At UCB To See Variety SHAC, A Bit Of Portland(ia)
I ended up ‘covering’ a ‘story’ about something ‘everyone’ already knows about: UCB is fun and cool. It was fun and cool.
Fred Armisen is a canny demythologizer of things as cutesy as having a tap-dance troupe performing in a hip comedy club. “Portlandia” is essentially based around making light fun of just such young-white-liberal tropes (along with pickling, bike culture, dumpster diving, and on and on). His act was also musical, though it was also the most experimental performance, most in keeping with Bhonik’s initial orientation. He went through a few impressions: someone waiting in line at a hotel listening to muzak; the first person to be really into doo wop; a fox decomposing in “fast motion.”

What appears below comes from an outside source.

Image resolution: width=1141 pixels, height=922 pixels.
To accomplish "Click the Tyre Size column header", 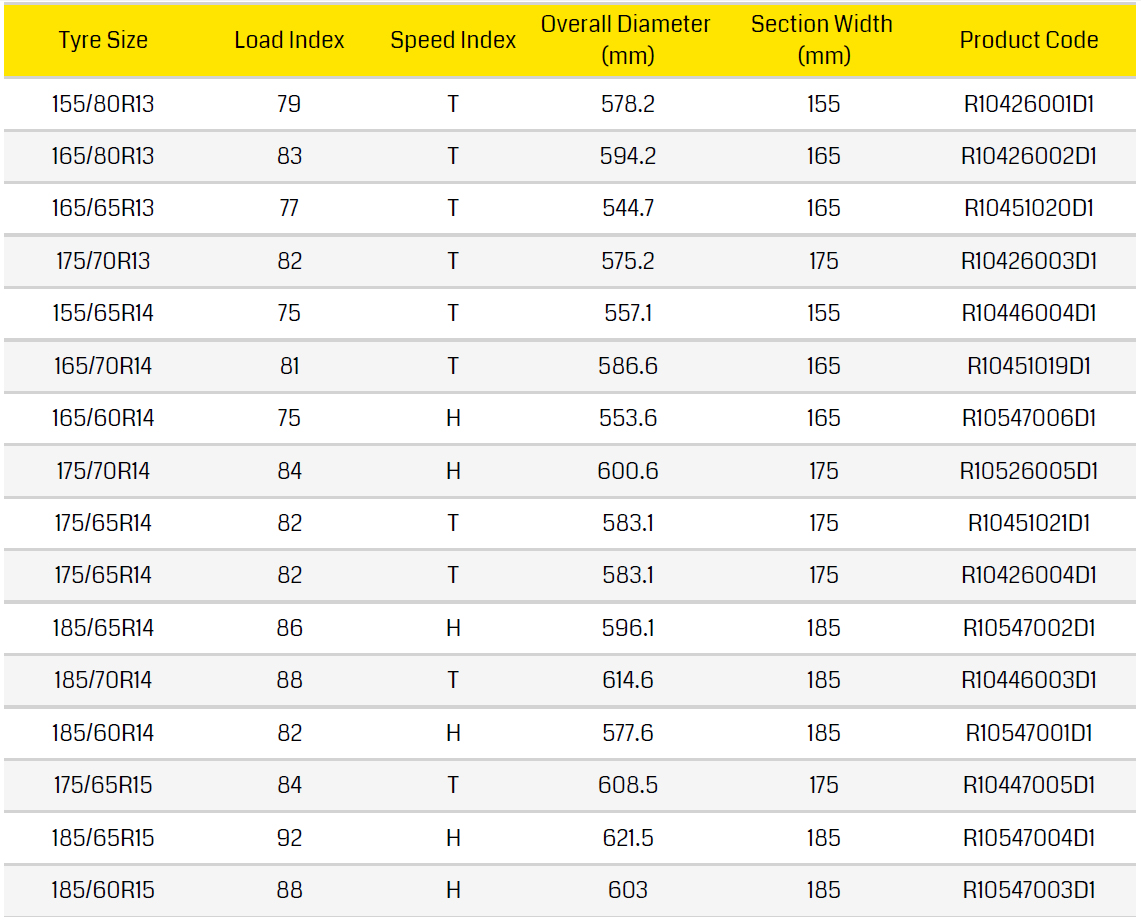I will (x=103, y=40).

“I am not a fan of jazz music,” he said. “Let’s talk about it, because you are also not a fan of jazz music!” At that he queued up some hard bop, acted bored. That one kind of tanked, but his charisma carried the audience. He finished out his set with a cover of the Beatles’ “Blackbird,” poorly played on purpose, a sort of inverse of his old character Jens Hannemann’s “Complicated Drum Technique.” It was hard to determine exactly why playing the cover poorly worked so well—Armisen seems to have a sort of sixth sense for comedy-through-music—but it had the crowd in stitches.